Work instruction
With the pictures omitted, output word for word the lines from the one containing "Given: Select the third empty row checkbox" through the end of the records.

Data supplied
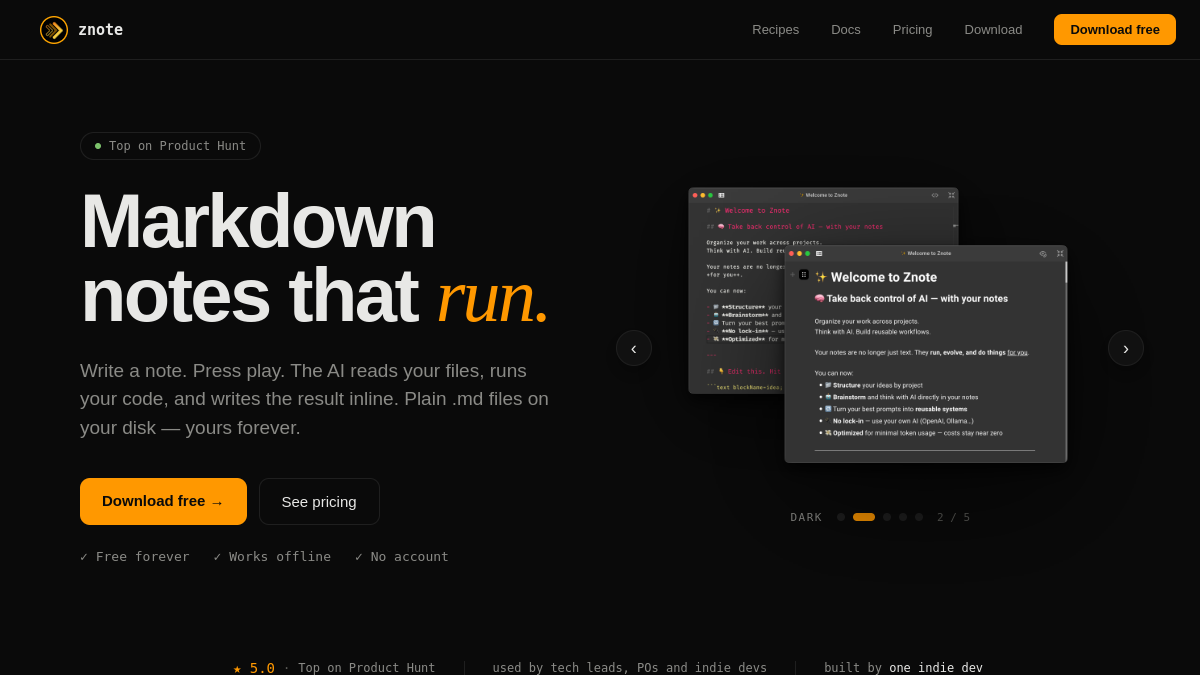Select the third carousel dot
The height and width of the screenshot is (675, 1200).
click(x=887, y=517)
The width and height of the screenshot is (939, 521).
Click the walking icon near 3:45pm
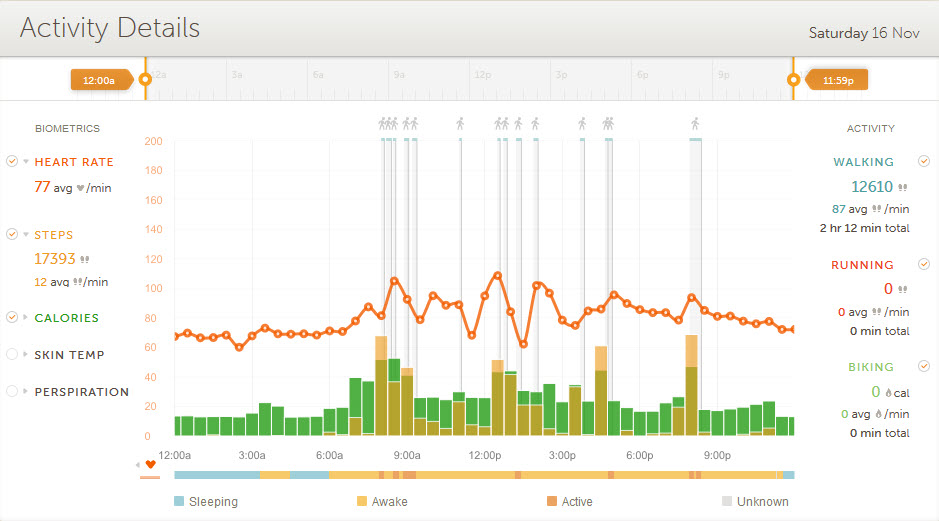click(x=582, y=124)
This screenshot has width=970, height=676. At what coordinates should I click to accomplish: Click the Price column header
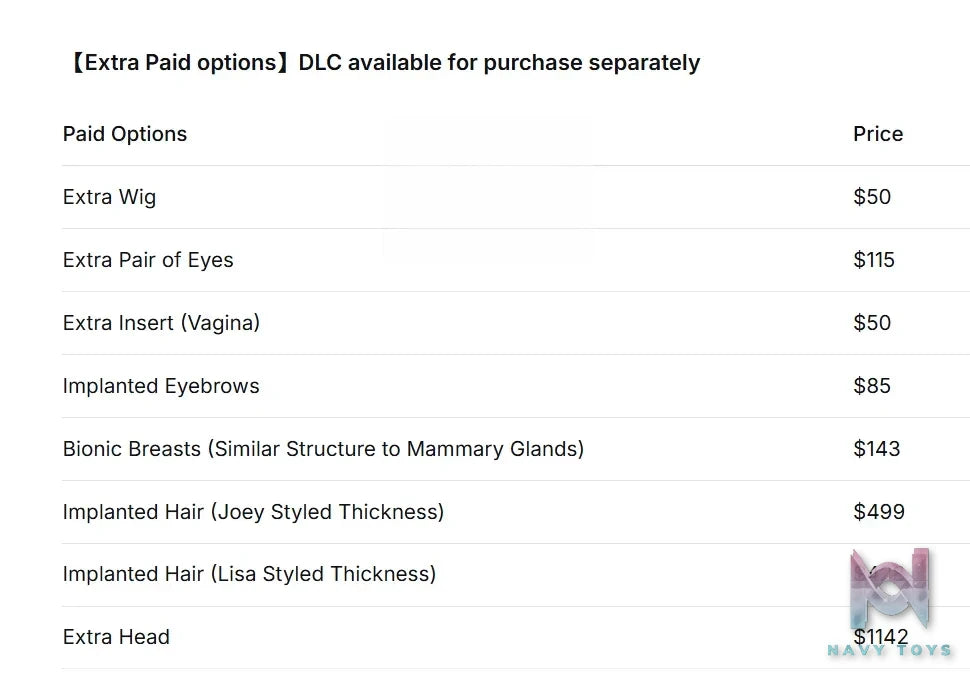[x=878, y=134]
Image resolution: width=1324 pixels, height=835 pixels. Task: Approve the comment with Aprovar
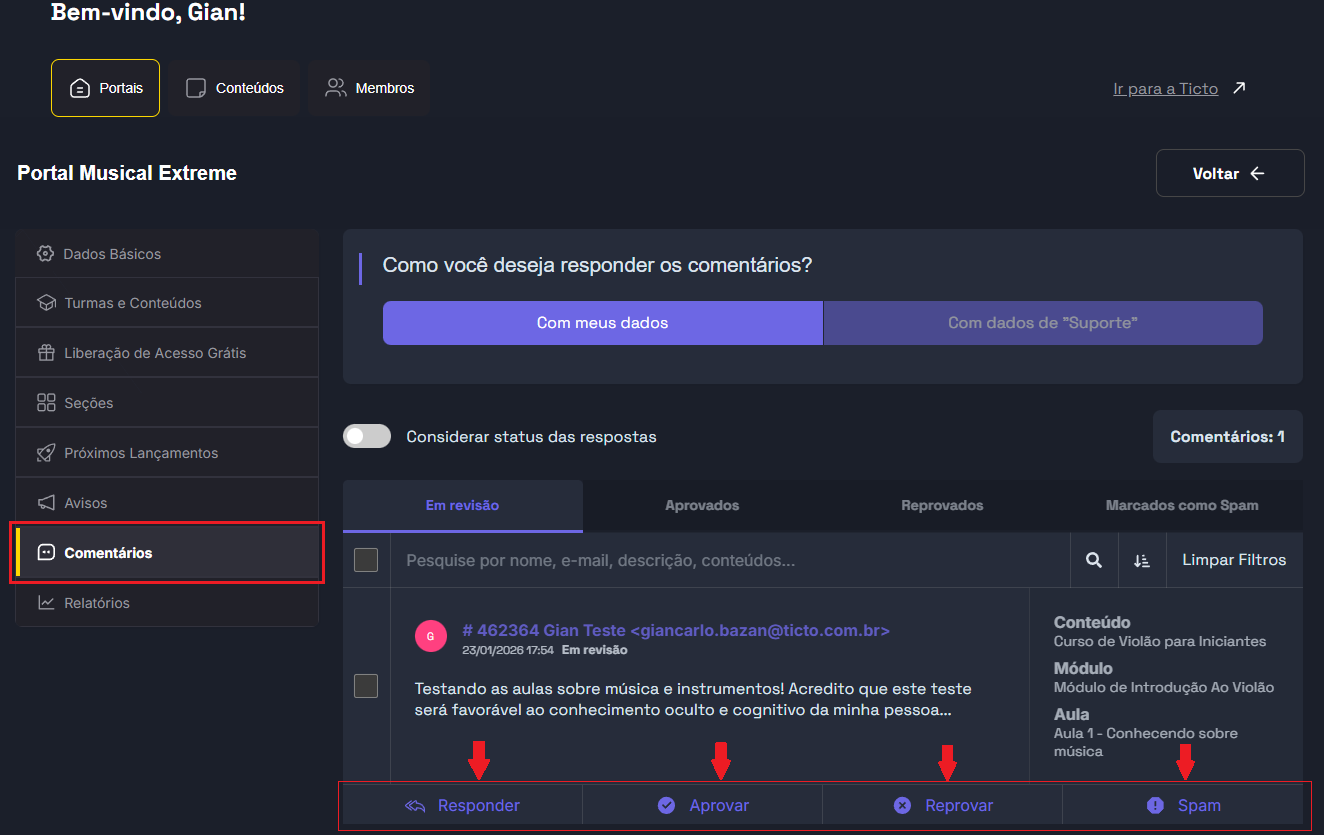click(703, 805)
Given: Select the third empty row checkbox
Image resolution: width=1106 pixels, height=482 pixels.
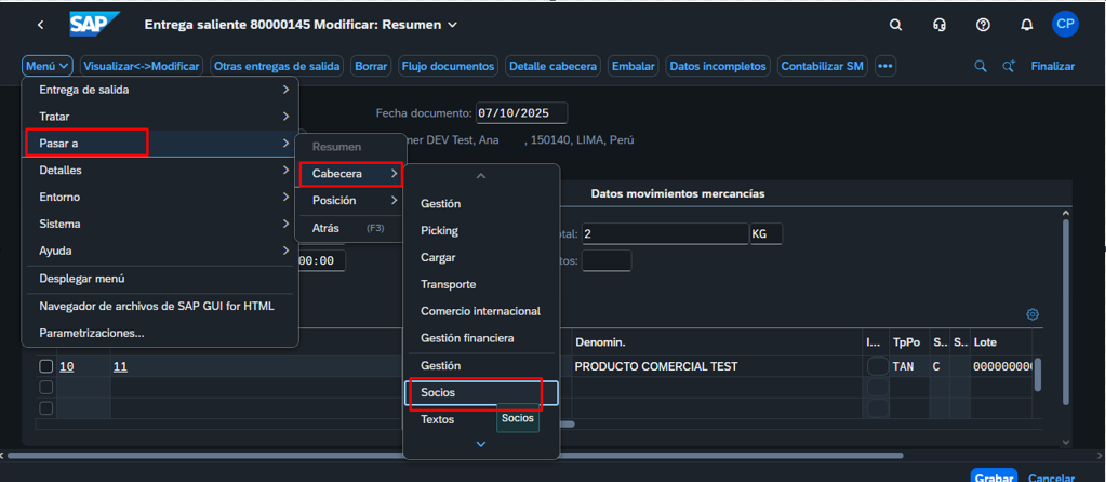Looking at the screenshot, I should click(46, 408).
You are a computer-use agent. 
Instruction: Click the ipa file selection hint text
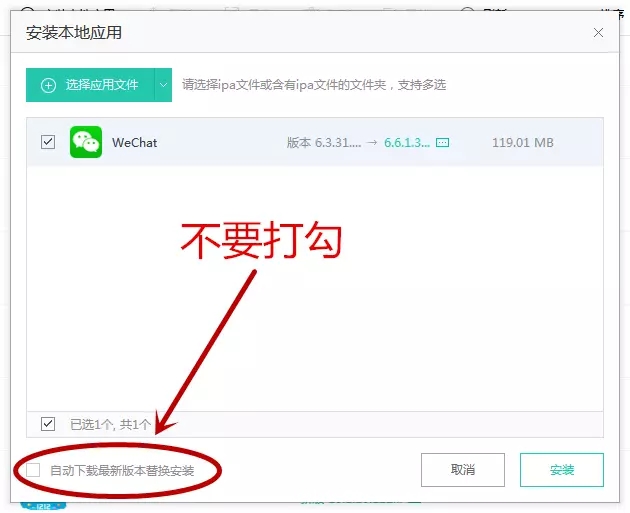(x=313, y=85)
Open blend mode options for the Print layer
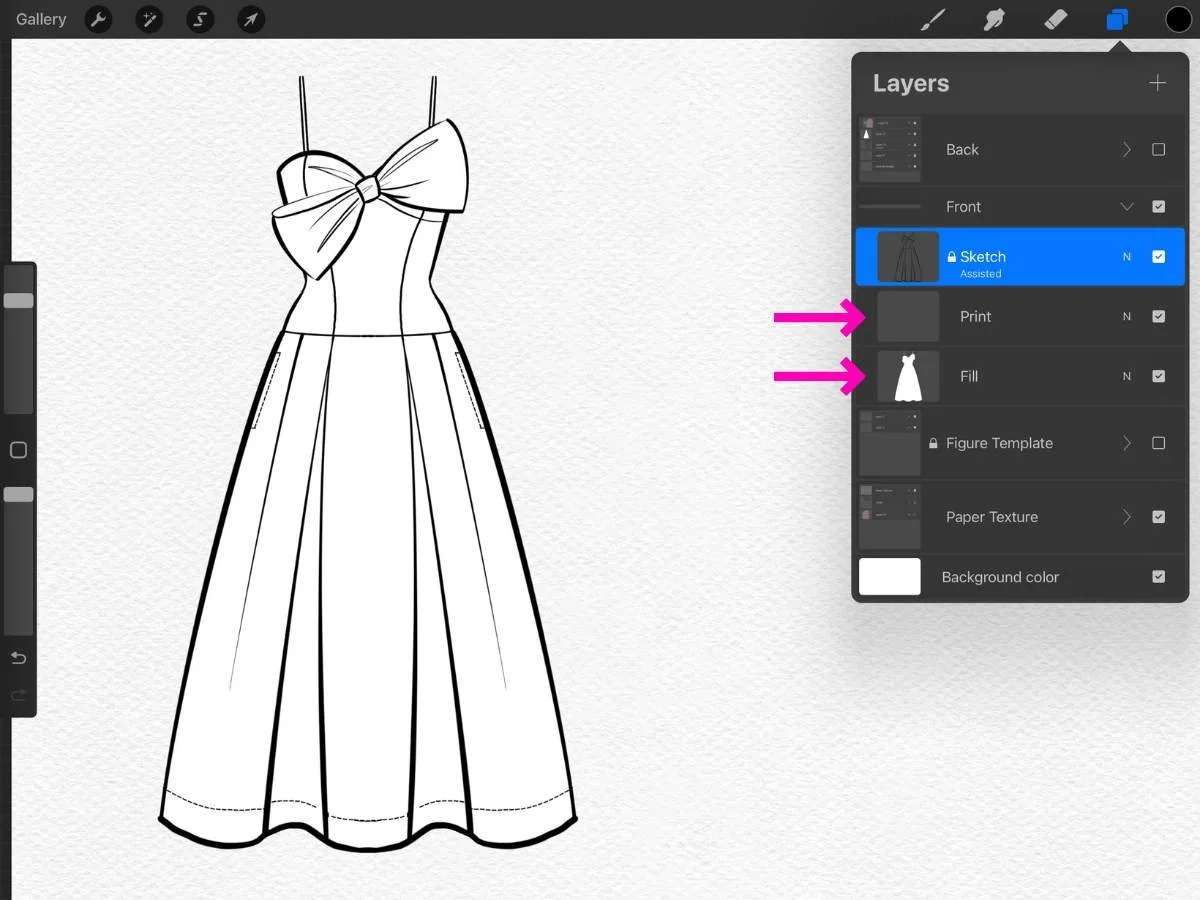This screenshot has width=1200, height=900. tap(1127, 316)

Completed task
Given: Select the third empty row checkbox
Image resolution: width=1106 pixels, height=482 pixels.
Looking at the screenshot, I should click(46, 408).
You are a computer-use agent. 
Instruction: Click the ipa file selection hint text
(x=313, y=85)
Open blend mode options for the Print layer
This screenshot has width=1200, height=900. tap(1127, 316)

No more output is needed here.